Document text —
== == ==

When the fork's CUDA KV-cache .cu files land (exporting those symbols), this harness can be extended to ALSO link libggml-cuda.so and cross-check the exported production symbols against the same fixtures — but that is additive, not a precondition for an 8/8 fixture pass.

fused_attn_qjl_tbq.json (QJL-K + TBQ-V fused attention) is run by make cuda-verify if present; it is owned by the fused-attention-reference agent. Until that fixture lands, the CUDA fused-attention kernel (ggml/src/ggml-cuda/qjl.cu, when written) is verified against a hand-rolled unit; see the agent handoff.

Prereqs (CUDA host)

  1. NVIDIA driver + GPU. nvidia-smi -L must show a device.

== == ==

Stored items:

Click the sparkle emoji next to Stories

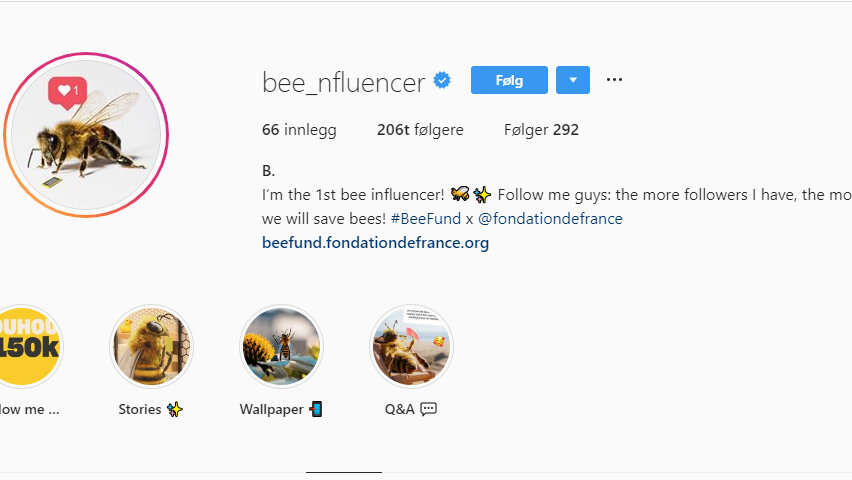pyautogui.click(x=175, y=409)
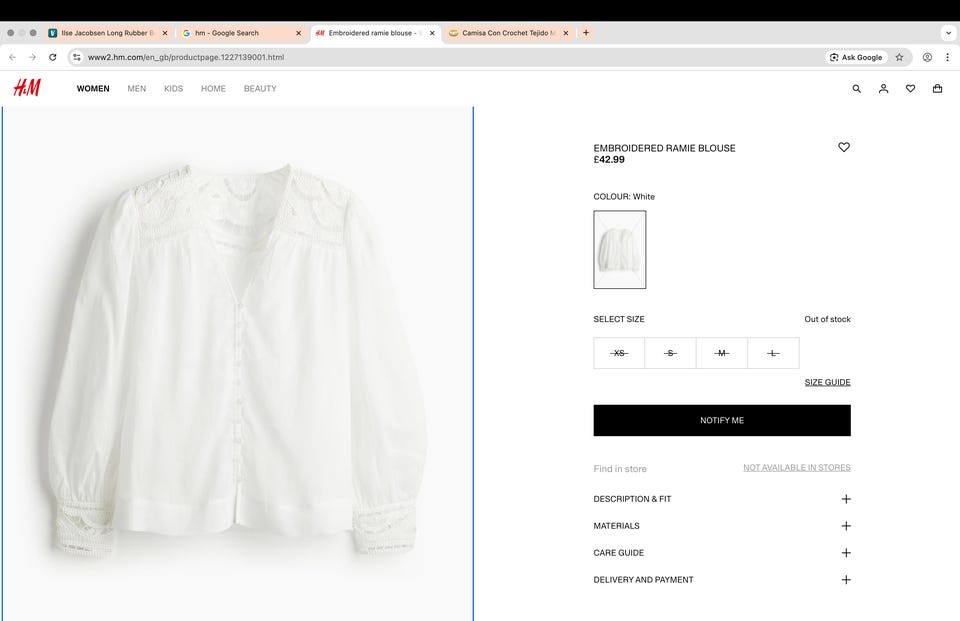
Task: Open favourites heart in header
Action: (x=910, y=89)
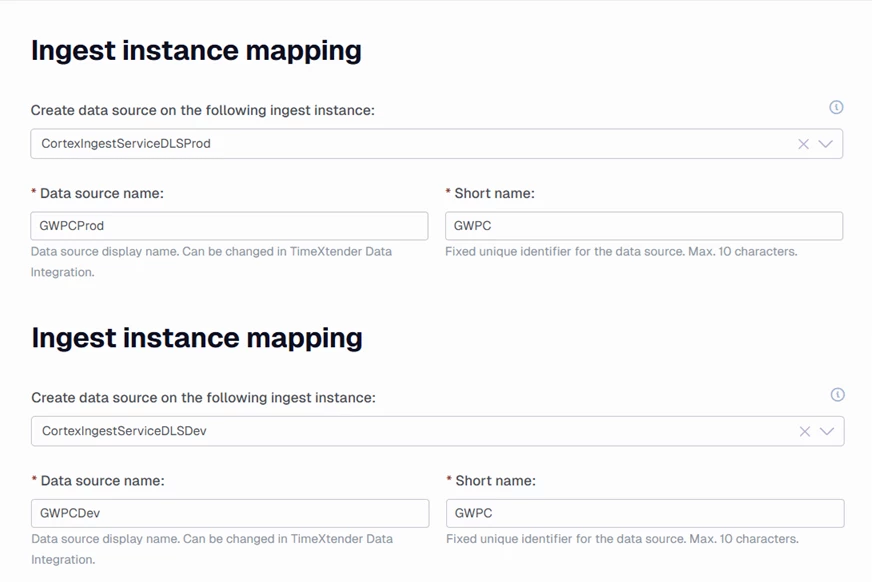Image resolution: width=882 pixels, height=582 pixels.
Task: Click the first Ingest instance mapping heading
Action: click(x=196, y=50)
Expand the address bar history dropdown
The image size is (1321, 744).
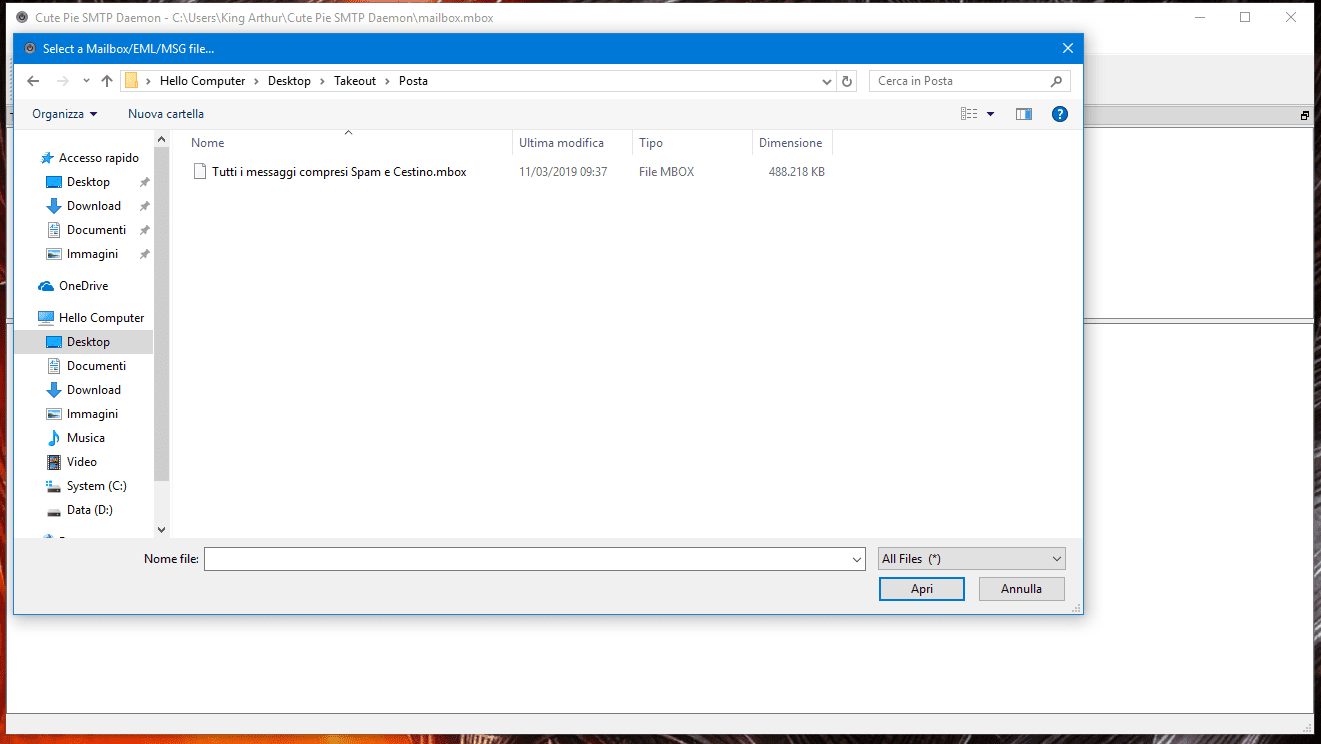coord(827,81)
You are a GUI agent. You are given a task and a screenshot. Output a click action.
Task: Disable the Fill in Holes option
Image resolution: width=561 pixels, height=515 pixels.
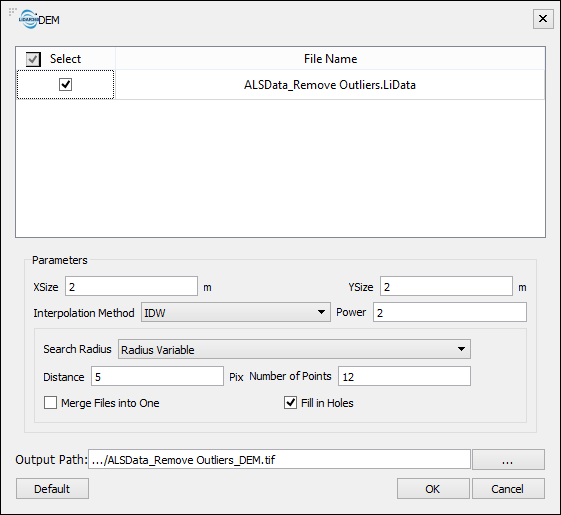coord(291,403)
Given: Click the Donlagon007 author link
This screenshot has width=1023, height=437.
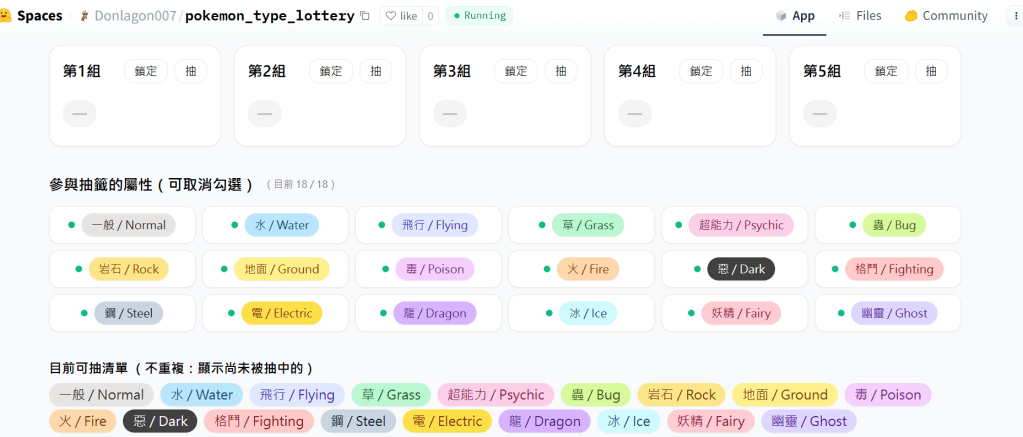Looking at the screenshot, I should pyautogui.click(x=136, y=16).
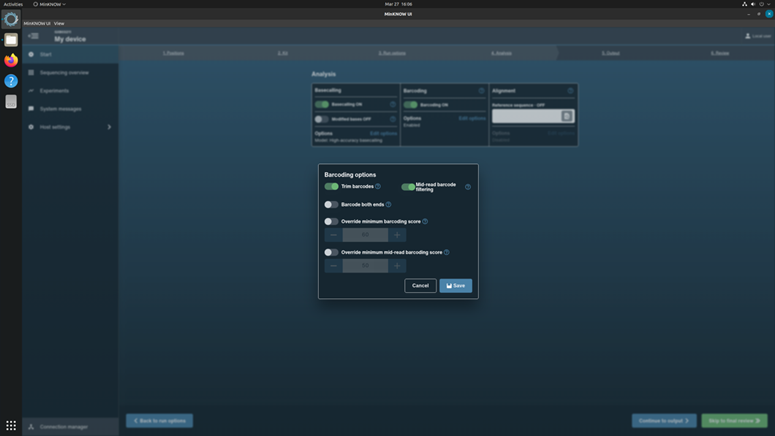Viewport: 775px width, 436px height.
Task: Turn off Mid-read barcode filtering
Action: tap(408, 187)
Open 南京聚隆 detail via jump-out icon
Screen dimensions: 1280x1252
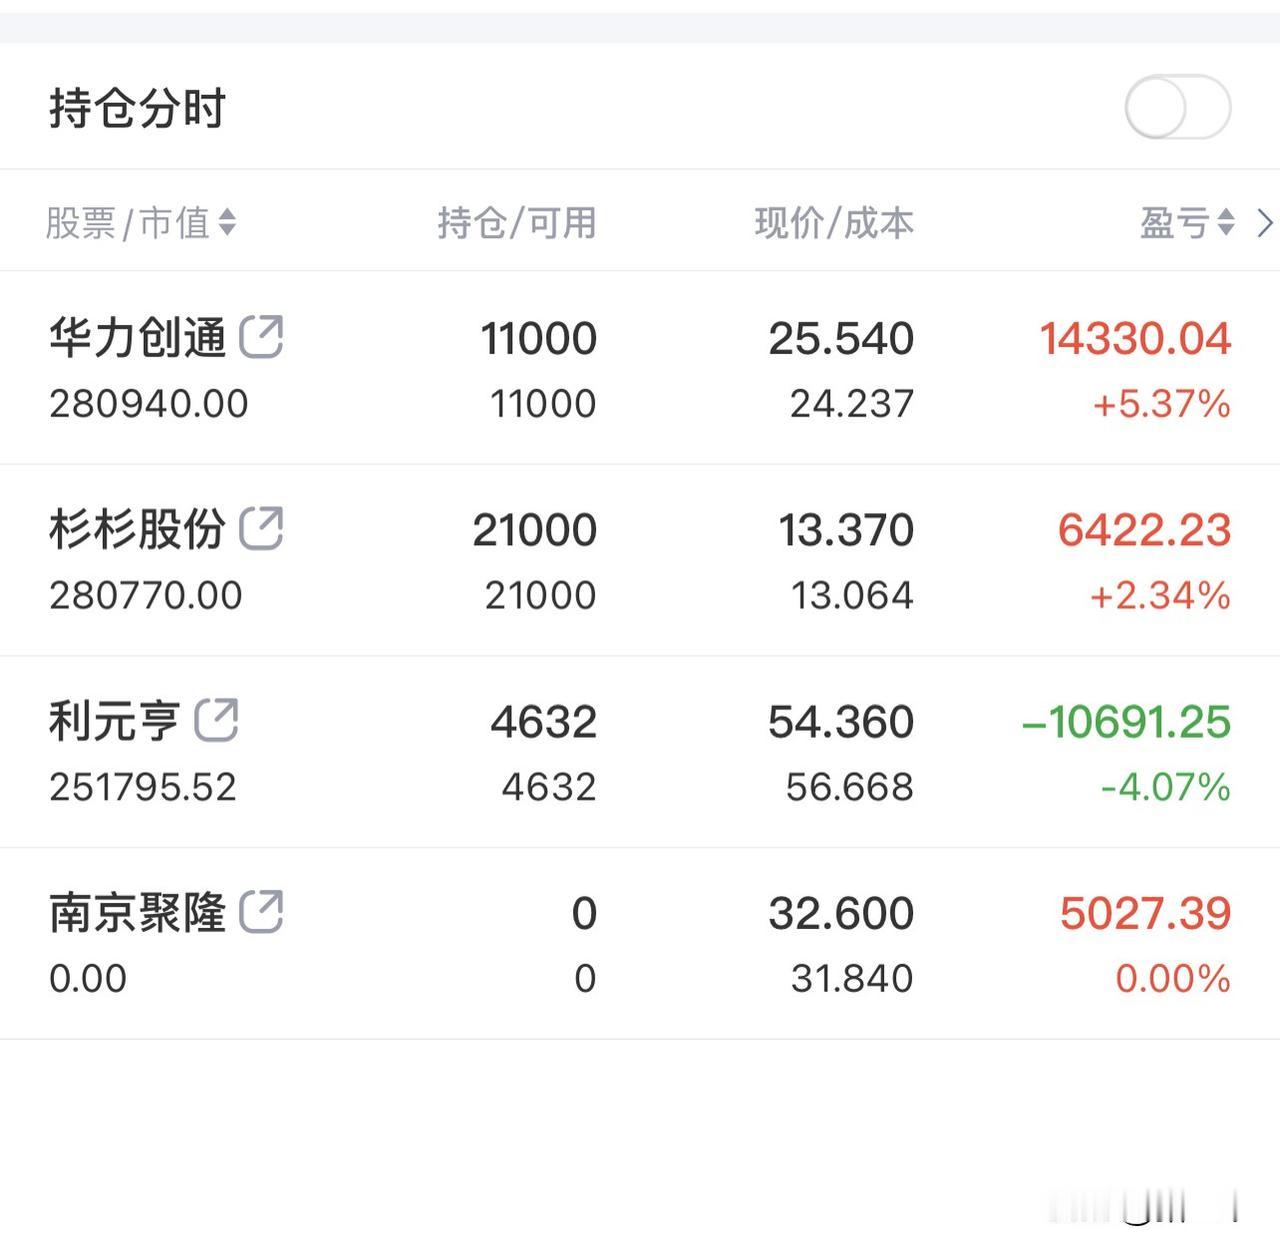pyautogui.click(x=263, y=912)
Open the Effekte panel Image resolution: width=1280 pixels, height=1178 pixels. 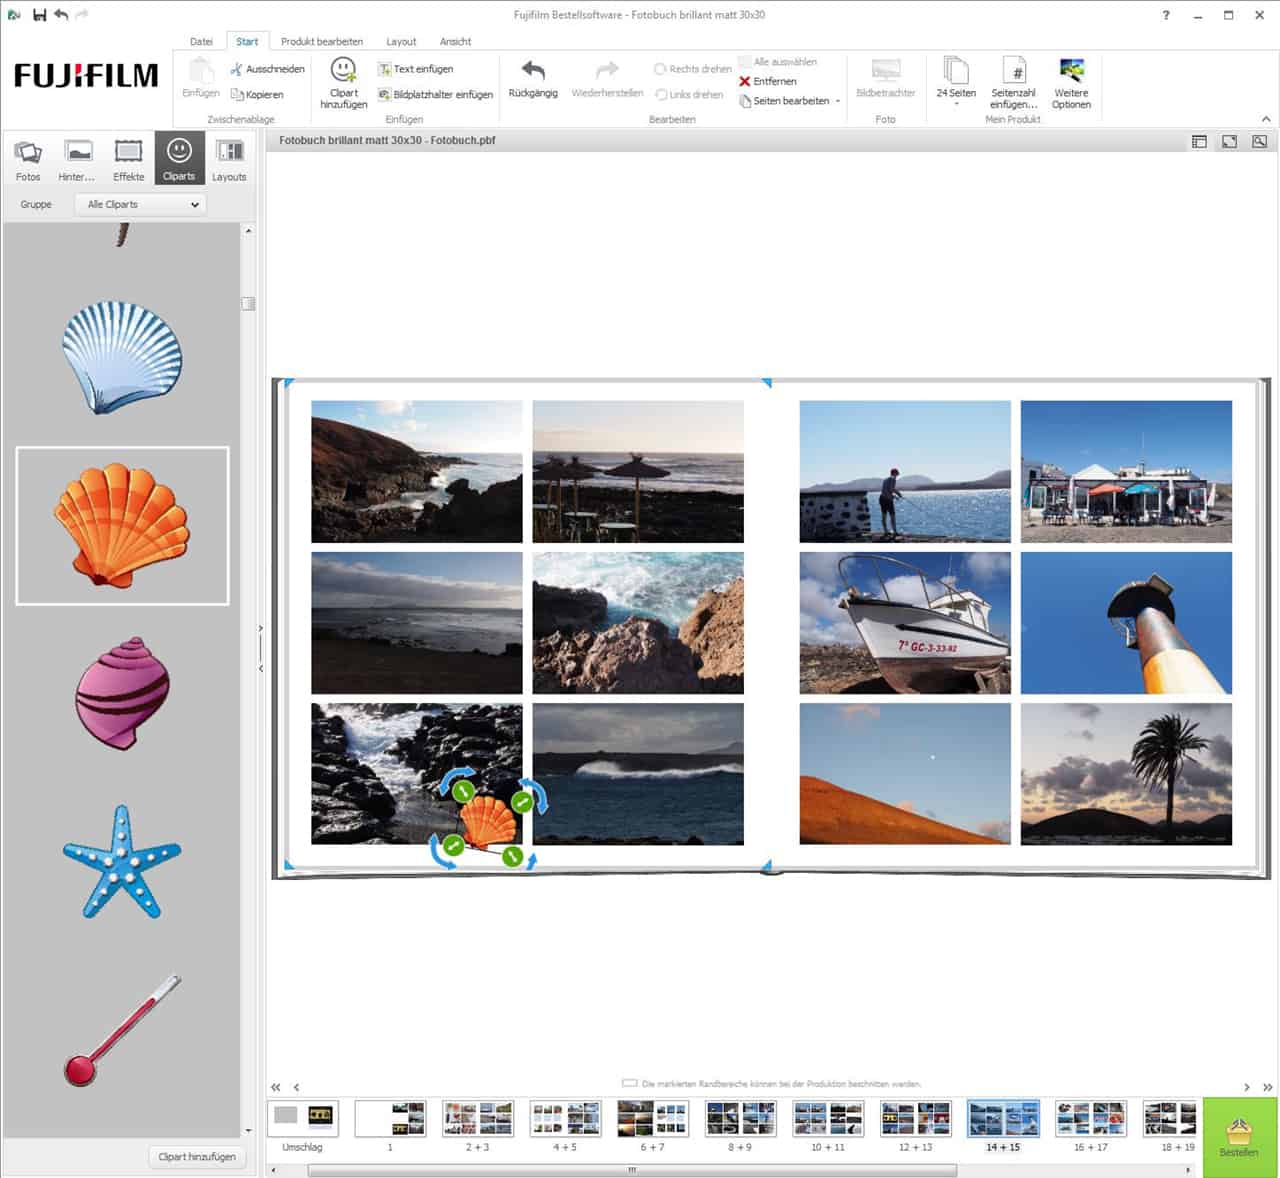(128, 159)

== == ==

Required tasks —
**a.** Summarize the CUDA verification text in two sentences.
**b.** According to the CUDA verification text, who owns fused_attn_qjl_tbq.json?
**c.** List every specific file name or file path that appears in the CUDA verification text.

Your responses —
**a.** Once the fork's CUDA KV-cache .cu files land, the harness can be extended to also link libggml-cuda.so and cross-check the exported production symbols against the same fixtures, but this is additive and not a precondition for an 8/8 fixture pass. The fused_attn_qjl_tbq.json fixture is run by make cuda-verify if present, and until it lands the CUDA fused-attention kernel is verified against a hand-rolled unit; one prerequisite on the CUDA host is an NVIDIA driver and GPU, with nvidia-smi -L showing a device.

**b.** The fused-attention-reference agent.

**c.**
- libggml-cuda.so
- fused_attn_qjl_tbq.json
- ggml/src/ggml-cuda/qjl.cu